All of your thoughts and actions are the results of your mental models

You can´t function without mental models. When you start growing as a child, you do not have many models. The amount of them starts to grow. And finally, you have hundreds or even thousands of mental models as an adult. Your thinking becomes more complex and you see the world differently compared to your childhood. Your models are always updated. Most of your mental models affect your unconscious mind. This is why most people cannot figure out that all of their physical actions are based on their mental models too. If you want to throw a ball, your brain needs to have a chain of mental models to move all the necessary parts of your body to achieve your goal of throwing the ball.
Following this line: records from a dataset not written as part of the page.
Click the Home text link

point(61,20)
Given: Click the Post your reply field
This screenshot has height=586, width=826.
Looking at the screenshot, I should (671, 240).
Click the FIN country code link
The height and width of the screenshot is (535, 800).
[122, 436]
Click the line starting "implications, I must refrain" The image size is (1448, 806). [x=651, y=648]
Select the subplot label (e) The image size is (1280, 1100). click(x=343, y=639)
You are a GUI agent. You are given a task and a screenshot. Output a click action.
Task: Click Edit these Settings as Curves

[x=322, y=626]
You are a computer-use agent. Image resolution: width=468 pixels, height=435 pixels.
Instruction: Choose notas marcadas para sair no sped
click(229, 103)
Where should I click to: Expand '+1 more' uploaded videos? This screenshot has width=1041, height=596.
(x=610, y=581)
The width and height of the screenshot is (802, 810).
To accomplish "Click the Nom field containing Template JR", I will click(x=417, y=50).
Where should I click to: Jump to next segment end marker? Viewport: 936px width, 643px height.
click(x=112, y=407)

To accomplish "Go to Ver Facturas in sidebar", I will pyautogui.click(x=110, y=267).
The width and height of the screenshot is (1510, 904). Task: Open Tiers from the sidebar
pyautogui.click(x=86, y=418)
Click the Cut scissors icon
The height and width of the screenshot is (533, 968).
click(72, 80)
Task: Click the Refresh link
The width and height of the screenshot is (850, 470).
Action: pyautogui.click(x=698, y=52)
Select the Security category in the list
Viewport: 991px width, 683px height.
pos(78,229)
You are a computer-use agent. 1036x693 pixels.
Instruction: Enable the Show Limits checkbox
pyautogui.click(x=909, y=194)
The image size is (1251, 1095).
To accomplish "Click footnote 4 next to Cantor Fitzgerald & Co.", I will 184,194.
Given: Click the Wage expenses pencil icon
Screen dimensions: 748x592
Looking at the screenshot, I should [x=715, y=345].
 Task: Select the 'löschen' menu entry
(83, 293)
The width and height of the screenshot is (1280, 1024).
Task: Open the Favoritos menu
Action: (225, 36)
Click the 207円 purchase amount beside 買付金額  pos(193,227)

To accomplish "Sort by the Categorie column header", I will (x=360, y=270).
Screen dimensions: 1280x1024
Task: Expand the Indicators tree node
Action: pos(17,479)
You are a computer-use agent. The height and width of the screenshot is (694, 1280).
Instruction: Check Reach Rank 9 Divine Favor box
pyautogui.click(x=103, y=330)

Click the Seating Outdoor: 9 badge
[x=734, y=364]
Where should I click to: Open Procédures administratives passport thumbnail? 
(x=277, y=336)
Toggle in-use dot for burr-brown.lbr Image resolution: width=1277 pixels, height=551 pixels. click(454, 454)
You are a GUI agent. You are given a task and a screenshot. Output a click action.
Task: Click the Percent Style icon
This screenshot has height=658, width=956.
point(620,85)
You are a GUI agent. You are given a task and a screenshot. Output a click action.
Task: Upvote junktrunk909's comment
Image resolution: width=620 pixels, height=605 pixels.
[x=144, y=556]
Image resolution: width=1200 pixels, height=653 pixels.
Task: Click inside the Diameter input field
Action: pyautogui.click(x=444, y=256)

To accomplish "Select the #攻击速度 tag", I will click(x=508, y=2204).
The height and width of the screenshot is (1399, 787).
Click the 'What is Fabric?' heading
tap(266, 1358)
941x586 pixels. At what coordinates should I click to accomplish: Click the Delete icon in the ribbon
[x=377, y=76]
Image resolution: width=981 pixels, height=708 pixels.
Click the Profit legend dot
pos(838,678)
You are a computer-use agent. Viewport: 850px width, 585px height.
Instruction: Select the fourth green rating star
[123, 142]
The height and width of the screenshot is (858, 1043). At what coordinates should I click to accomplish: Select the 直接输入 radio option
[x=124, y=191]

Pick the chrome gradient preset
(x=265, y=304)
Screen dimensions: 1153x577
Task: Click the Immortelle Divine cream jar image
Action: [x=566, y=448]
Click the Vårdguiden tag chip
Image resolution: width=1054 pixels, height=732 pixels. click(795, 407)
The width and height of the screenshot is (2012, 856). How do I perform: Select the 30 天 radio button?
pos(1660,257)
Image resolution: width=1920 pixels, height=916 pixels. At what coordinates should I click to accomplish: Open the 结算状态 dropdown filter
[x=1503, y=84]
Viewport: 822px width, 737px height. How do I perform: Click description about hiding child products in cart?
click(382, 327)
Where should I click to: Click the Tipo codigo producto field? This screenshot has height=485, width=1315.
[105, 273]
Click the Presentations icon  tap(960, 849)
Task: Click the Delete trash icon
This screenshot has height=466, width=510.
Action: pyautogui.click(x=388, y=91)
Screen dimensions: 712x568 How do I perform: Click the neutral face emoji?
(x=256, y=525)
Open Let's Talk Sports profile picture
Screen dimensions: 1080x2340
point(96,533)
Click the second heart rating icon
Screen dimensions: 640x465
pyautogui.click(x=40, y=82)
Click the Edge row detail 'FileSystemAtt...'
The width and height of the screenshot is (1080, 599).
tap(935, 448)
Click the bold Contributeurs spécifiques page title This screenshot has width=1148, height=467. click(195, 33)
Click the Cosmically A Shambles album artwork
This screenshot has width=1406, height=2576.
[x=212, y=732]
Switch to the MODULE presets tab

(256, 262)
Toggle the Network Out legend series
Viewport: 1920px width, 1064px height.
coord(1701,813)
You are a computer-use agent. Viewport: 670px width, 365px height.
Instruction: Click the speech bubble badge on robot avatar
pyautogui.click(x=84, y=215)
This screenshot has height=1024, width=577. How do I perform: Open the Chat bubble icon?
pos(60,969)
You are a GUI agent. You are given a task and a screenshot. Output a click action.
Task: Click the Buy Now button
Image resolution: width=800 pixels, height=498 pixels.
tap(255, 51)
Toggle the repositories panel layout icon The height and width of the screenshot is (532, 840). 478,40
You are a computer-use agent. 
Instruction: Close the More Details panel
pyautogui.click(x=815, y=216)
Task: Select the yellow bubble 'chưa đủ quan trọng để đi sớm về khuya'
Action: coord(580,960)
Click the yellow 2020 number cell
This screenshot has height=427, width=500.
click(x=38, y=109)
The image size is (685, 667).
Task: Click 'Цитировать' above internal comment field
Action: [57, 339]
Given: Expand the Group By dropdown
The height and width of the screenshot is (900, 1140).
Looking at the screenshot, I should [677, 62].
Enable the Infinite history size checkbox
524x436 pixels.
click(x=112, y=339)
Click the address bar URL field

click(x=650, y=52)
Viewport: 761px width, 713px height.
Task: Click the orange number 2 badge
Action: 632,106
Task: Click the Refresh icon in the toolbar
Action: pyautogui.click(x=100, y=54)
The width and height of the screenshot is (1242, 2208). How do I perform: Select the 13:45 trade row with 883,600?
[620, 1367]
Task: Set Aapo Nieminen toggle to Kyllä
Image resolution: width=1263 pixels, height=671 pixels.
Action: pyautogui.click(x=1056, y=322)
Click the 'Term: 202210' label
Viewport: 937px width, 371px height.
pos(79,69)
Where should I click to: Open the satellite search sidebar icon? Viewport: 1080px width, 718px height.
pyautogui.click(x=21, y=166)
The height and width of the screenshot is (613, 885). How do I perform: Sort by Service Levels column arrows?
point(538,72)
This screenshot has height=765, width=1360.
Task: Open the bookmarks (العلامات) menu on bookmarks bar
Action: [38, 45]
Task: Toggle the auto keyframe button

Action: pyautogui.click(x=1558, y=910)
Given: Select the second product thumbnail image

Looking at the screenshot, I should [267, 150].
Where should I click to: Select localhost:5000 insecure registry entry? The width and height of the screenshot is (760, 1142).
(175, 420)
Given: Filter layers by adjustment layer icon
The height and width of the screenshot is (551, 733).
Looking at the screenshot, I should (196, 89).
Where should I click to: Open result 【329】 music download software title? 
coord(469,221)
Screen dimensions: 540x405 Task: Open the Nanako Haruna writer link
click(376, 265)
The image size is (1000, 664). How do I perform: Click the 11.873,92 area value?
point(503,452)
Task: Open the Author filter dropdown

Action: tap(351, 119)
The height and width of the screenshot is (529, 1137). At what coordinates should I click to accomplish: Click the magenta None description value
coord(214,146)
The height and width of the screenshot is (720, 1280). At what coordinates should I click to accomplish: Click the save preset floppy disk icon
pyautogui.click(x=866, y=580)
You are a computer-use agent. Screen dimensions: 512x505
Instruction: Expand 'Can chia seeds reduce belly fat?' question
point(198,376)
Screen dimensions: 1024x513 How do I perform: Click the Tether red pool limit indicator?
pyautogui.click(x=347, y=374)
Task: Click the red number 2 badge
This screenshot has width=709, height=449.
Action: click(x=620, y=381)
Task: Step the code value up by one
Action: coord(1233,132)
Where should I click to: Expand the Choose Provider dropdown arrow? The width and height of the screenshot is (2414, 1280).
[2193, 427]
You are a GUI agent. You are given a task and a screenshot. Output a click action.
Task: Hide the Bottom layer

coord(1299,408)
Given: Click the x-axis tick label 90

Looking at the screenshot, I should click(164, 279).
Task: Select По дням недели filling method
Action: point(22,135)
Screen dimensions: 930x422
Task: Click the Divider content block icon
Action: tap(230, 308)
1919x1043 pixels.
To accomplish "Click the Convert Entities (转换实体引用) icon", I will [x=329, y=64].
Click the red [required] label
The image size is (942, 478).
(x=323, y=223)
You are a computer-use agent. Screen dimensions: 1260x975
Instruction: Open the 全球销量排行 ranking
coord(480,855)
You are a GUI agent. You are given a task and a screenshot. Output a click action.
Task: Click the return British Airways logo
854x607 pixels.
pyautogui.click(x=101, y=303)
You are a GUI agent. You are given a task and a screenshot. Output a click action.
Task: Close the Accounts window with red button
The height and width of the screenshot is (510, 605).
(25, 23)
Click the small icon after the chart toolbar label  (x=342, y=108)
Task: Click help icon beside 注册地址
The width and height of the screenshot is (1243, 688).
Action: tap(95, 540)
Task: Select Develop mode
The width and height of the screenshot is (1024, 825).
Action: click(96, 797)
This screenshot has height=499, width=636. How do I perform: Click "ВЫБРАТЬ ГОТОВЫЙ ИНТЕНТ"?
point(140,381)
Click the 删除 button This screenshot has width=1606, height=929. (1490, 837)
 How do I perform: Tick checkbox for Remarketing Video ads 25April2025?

Your view of the world is based on your mental models

You have your view of the world. This view is your latticework of mental models of the world. It consists of your mental models that are the results of your learned facts, previous stimuli, experiences, and current situation. Your response to different stimuli produces different actions or thoughts. They are both context-dependent. It means that your responses vary depending on the current stimuli and previous choices and experiences. For example, if you have made a decision month ago, it could be different today in the same stimuli and in the same location because you have had different experiences between these two decisions. There is a possibility that your mental models today are different than a month ago. There might be only a slight change or a big one.

Your view of the world is never complete

Your view of the world is imperfect. You cannot have a complete picture of the world, because it is too complicated. You can have a close to perfect view of your surroundings if you are isolated, but the world out there is always incomplete. You have at least hundreds of different mental models in your head. You might not describe them as models but they are models in their imperfect sense. Some models are closer to the truth than others. Different people have different models that are closer to reality than other people. For example, my mental model about the latticework of mental models is closer to reality than yours and your mental model about how well I can write is probably closer to the truth than mine because I suffer more from overblown ego than you do.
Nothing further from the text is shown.